The Niles Register was a weekly newspaper founded by Hezekiah Niles in 1811 and was published by Niles or his successors until 1849. It was famous in it’s day for its broad spectrum of news and its completeness, accuracy, fairness and reliability. It contains a treasure-trove of original source material. Paging through one of the editions we stumbled on an article which proposed the production of a facsimile reproduction of the Declaration of Independence. This was to be done by subscription as was common in those times. In other words, the publisher would attempt to get people to sign up in advance to fund the project. The justification for doing it, is what stands out today.
We are firmly persuaded that the more the principles of our Declaration of Independence are spread out before the eyes of the world, the more they will be admired, by foreign nations as well as our own: and every innocent and honest device that may serve to attract attention toward them will serve, also, to promote the great cause of public liberty.
The article points out that these document facsimiles will serve both as works of art and instruction.
It will associate the pleasurable ideas of elegance and ornament, with the history of the transaction itself, and familiarize those principles which form, or ought to form, the very bond and cement of political society.
In offering an artistically pleasing facsimile of the Declaration of Independence, Niles sought to promote its ideas. This blog and countless similar endeavors are modern reminders of first principles.
“Ideas have Consequences,” Richard Weaver wrote 63 years ago.

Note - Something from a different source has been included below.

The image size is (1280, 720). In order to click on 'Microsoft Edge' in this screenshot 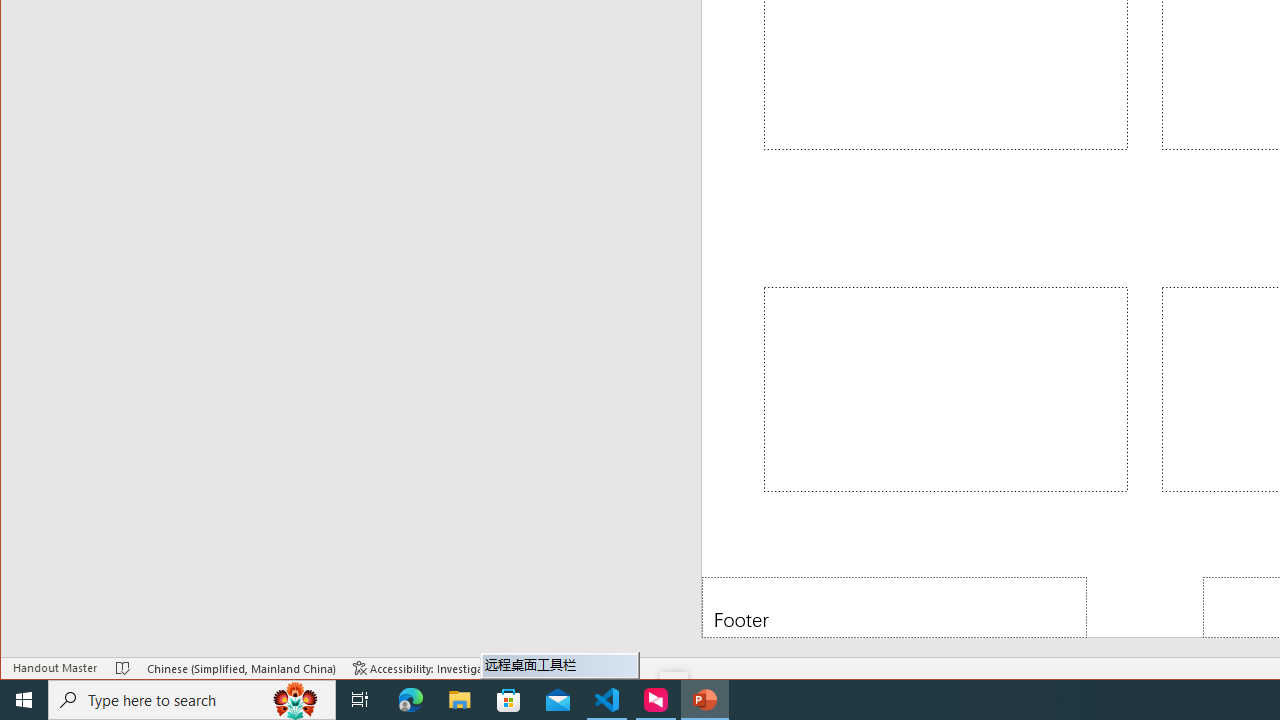, I will do `click(410, 698)`.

We can only suppose Niles would also have agreed with other sentiments voiced by Weaver.
The past shows unvaryingly that when a people’s freedom disappears, it goes not with a bang, but in silence amid the comfort of being cared for. That is the dire peril in the present trend toward statism. If freedom is not found accompanied by a willingness to resist, and to reject favors, rather than to give up what is intangible but precarious, it will not long be found at all.